──────── Input ────────
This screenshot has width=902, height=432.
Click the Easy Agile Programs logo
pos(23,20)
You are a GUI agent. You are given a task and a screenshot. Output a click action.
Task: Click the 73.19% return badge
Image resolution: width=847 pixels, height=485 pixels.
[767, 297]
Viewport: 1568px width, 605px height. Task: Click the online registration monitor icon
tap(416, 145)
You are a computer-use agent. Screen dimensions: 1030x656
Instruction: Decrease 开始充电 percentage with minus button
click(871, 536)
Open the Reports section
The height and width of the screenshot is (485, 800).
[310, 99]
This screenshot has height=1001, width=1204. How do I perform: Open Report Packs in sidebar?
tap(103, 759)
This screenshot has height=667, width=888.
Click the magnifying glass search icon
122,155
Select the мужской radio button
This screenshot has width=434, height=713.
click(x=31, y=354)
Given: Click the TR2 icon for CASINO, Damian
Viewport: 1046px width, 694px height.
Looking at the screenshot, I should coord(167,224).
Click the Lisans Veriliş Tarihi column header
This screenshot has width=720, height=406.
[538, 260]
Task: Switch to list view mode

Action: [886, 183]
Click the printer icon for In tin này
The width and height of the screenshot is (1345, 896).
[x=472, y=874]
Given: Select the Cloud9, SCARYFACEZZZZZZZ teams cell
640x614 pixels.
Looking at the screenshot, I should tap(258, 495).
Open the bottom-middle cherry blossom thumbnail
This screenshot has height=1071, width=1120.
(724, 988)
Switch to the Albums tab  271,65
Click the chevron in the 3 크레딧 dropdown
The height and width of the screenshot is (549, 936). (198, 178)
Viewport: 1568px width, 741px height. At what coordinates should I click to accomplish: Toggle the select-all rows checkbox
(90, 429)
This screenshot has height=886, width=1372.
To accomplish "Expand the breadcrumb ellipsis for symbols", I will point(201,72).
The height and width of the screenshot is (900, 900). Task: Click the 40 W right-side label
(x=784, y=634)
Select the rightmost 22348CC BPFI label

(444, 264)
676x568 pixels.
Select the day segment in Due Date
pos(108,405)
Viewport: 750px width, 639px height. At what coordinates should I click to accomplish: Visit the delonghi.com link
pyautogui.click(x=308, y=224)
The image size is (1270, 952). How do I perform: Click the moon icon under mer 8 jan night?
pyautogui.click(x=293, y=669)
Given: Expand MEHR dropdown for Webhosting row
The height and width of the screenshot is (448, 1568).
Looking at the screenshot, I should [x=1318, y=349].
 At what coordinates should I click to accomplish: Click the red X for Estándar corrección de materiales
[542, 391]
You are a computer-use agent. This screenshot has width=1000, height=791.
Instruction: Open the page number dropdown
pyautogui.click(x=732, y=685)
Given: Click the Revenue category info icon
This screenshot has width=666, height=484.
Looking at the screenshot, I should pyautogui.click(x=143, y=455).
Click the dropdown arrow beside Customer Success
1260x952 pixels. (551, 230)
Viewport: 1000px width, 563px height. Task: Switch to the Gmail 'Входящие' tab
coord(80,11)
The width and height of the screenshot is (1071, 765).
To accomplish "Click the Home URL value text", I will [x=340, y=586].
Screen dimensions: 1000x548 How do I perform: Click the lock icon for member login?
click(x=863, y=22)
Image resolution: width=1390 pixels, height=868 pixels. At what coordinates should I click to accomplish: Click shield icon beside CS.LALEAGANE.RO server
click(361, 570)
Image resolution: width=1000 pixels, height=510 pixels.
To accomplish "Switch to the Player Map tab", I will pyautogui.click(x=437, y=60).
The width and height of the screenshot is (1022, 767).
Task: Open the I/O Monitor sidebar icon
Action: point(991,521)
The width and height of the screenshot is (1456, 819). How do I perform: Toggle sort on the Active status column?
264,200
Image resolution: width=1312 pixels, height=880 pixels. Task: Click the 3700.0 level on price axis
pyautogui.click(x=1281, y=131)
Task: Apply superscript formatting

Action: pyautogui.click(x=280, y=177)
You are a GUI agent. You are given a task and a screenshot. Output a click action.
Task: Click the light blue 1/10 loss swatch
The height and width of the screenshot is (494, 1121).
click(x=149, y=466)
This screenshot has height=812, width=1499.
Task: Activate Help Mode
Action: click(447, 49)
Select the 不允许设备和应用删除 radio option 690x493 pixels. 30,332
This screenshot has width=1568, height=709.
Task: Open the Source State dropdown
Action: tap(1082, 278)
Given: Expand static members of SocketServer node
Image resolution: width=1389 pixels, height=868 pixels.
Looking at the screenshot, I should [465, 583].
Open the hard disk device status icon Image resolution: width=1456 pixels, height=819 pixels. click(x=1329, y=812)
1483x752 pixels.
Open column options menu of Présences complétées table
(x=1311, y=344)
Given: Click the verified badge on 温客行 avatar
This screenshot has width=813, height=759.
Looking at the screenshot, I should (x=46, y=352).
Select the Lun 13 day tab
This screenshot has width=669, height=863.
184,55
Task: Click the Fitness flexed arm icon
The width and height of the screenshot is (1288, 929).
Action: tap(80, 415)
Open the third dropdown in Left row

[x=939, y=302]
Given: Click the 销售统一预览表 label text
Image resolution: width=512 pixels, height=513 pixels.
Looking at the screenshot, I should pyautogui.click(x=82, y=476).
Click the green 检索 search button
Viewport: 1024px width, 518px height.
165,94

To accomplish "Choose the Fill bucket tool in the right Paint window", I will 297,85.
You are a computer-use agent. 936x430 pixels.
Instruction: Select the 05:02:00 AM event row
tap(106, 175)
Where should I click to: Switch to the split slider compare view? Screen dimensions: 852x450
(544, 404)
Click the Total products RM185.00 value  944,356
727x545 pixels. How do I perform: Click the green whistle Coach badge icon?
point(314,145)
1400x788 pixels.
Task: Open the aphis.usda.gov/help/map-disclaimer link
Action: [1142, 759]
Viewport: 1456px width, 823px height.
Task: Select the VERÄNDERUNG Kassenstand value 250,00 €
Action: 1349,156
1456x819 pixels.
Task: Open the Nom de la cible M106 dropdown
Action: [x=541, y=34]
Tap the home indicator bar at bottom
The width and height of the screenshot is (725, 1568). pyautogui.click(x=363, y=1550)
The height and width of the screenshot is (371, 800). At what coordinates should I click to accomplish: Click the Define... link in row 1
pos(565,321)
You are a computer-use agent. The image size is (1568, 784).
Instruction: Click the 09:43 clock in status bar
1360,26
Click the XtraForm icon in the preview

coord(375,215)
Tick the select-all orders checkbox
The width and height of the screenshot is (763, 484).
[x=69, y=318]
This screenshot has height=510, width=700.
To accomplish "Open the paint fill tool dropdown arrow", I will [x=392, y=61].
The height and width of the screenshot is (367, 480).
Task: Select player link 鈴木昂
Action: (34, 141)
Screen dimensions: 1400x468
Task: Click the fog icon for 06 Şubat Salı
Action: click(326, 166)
────────
# Goal
Print the lines above word for word, from the first one through the one containing "[x=472, y=874]", with both ends included.

# Full output
This screenshot has width=902, height=432.
Click the Easy Agile Programs logo
pos(23,20)
You are a GUI agent. You are given a task and a screenshot. Output a click action.
Task: Click the 73.19% return badge
Image resolution: width=847 pixels, height=485 pixels.
[767, 297]
Viewport: 1568px width, 605px height. Task: Click the online registration monitor icon
tap(416, 145)
You are a computer-use agent. Screen dimensions: 1030x656
Instruction: Decrease 开始充电 percentage with minus button
click(871, 536)
Open the Reports section
The height and width of the screenshot is (485, 800).
[310, 99]
This screenshot has height=1001, width=1204. How do I perform: Open Report Packs in sidebar?
tap(103, 759)
This screenshot has height=667, width=888.
Click the magnifying glass search icon
122,155
Select the мужской radio button
This screenshot has width=434, height=713.
click(x=31, y=354)
Given: Click the TR2 icon for CASINO, Damian
Viewport: 1046px width, 694px height.
Looking at the screenshot, I should coord(167,224).
Click the Lisans Veriliş Tarihi column header
This screenshot has width=720, height=406.
[538, 260]
Task: Switch to list view mode

Action: [886, 183]
Click the printer icon for In tin này
The width and height of the screenshot is (1345, 896).
[x=472, y=874]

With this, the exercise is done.